Mais le tableau de la justice civile en Piémont nous offre le spectacle d’une autre institution imitée du ministère public, dont elle est une heureuse extension, et que nous ne pouvons trouver établie et bienfaisante chez un peuple voisin sans l’envier pour notre propre pays. Nous voulons parler de l’avocat des pauvres, institué en Piémont auprès des principales juridictions civiles.

C’est assurément une belle et sainte institution que celle qui donne à tout indigent un défenseur légal et gratuit auprès de tous les tribunaux civils, et l’affranchit des frais énormes qui, partout, sont inhérents à la justice civile.

Quand on réfléchit à ce qu’il y a de nécessaire pour le pauvre dans une pareille institution, on est tout surpris de ne la point rencontrer dans les pays où la condition des pauvres est depuis des siècles l’objet de la sollicitude publique, et où il semble qu’on dépasse parfois les prescriptions mêmes de la charité.

N’est-ce pas un contraste choquant que chez les peuples les plus renommés pour leur civilisation avancée, à mesure que les lois civiles protègent mieux la propriété des citoyens en général, il y ait toute une classe de citoyens pour laquelle la justice, qui est la loi en action, devienne chaque jour plus inabordable ? Quel est en France le pauvre qui pût mener à bien un procès civil ? Quel est en Angleterre l’indigent qui put seulement l’entreprendre ? Étrange progrès qui perfectionne incessamment la protection pour les forts, et rend de plus en plus impossible l’appui que réclame le faible !

Dans tous les pays où quelque civilisation a pénétré, il a été reconnu qu’on doit un défenseur d’office à l’indigentqu’une accusation criminelle menace dans sa vie ou dans sa liberté, et l’on n’y donne pas au malheureux dont la misère fut l’effet d’une spoliation, le moyen d’obtenir justice. L’on ne voit pas que cet homme deviendra peut-être criminel envers ses semblables parce que ceux-ci n’auront pas d’abord été justes envers lui.

Àvoir les souffrances sociales auxquelles il est porté remède et celles, quelquefois plus grandes, qui ne reçoivent aucun adoucissement, il semble qu’une sorte de hasard inspire la bienfaisance publique et dirige tous ses actes ! Il est sans doute beau et humain de faire la charité au pauvre ; mais il faudrait d’abord pratiquer envers lui la justice. C’est une faiblesse de notre nature qui nous porte à ne mesurer le mal d’autrui que sur son excès. Cependant ce qui donne à une misère sociale le vrai droit d’être secourue, ce n’est pas d’être extrême, c’est d’être injuste et imméritée. Il est meilleur aussi pour la dignité des hommes de ne point leur donner à titre de compassion : mieux vaut leur donner à titre de justice.
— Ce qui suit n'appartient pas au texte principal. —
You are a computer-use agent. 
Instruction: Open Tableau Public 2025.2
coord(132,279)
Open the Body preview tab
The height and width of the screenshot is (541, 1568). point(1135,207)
Mais, en général, ceci ne fait pas le compte de nos passions. La justice nous est moins douce que la bienfaisance ; nous accordons à la compassion ce que nous refusons à l’équité, et nous aimons mieux pratiquer une vertu que remplir un devoir ; tant il est vrai que l’égoïsme se retrouve jusque dans le dévouement !
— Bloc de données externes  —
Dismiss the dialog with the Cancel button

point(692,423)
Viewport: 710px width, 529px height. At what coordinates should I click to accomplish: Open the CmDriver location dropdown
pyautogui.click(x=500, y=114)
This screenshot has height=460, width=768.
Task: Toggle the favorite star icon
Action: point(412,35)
Voici comment, en Piémont, est organisée l’institution de l’avocat des pauvres, et comment elle a fonctionné durant l’année 1842.

Il y a un bureau d’avocat des pauvres auprès de tous les tribunaux de judicature mage, c’est-à-dire auprès des tribunaux civils de première instance et auprès des tribunaux d’appel, les sénats. Ce bureau est occupé dans les principaux tribunaux par un magistrat institué à cet effet, et dont la fonction unique et exclusive consiste à instruire et à plaider la cause des pauvres. Telle est l’institution auprès des tribunaux de Turin, Gênes, Chambéry, Nice, Casal, Coni, Alexandrie et Novarre ; telle elle est aussi auprès des sénats de Savoie, de Piémont, de Gênes, de Nice et de Casal. Dans quelques tribunaux, la défense des intérêts du pauvre ne pourrait pas être l’œuvre d’un seul avocat ; c’est pourquoi plusieurs sont institués pour remplir le même office, et leur réunion forme, auprès du tribunal auquel ils sont attachés, le bureau de l’avocat des pauvres ; c’est un véritable ministère public des pauvres, qui a son chef et ses substituts. L’un des tableaux du compte rendu piémontais, nous donne le nombre exact des membres du bureau de l’avocat des pauvres auprès des sénats. Ils sont au nombre de 7 près du sénat de Savoie, 9 près du sénat de Piémont, 6 près de celui de Nice, et 5 auprès de chacun des sénats de Gênes et de Casal ; en tout, 32. Le ministère public, auprès de ces mêmes sénats, ne compte que 33 membres, c’est-à-dire 1 de plus seulement que les bureaux des avocats des pauvres ; ainsi la cause du pauvre y a autant d’organes que la société tout entière. Le rapport que nous analysons ne dit point quel est le nombre des avocats des pauvres auprès des tribunaux de judicature mage qui possèdent un bureau. Dans les tribunaux de moindre importance, il n’existe pas de titulaire investi en permanence de l’office d’avocat des pauvres ; mais la cause de ceux-ci n’y est cependant pas abandonnée ; elle est remise, selon le besoin des circonstances, à des avocats du barreau désignés accidentellement par les juges mages.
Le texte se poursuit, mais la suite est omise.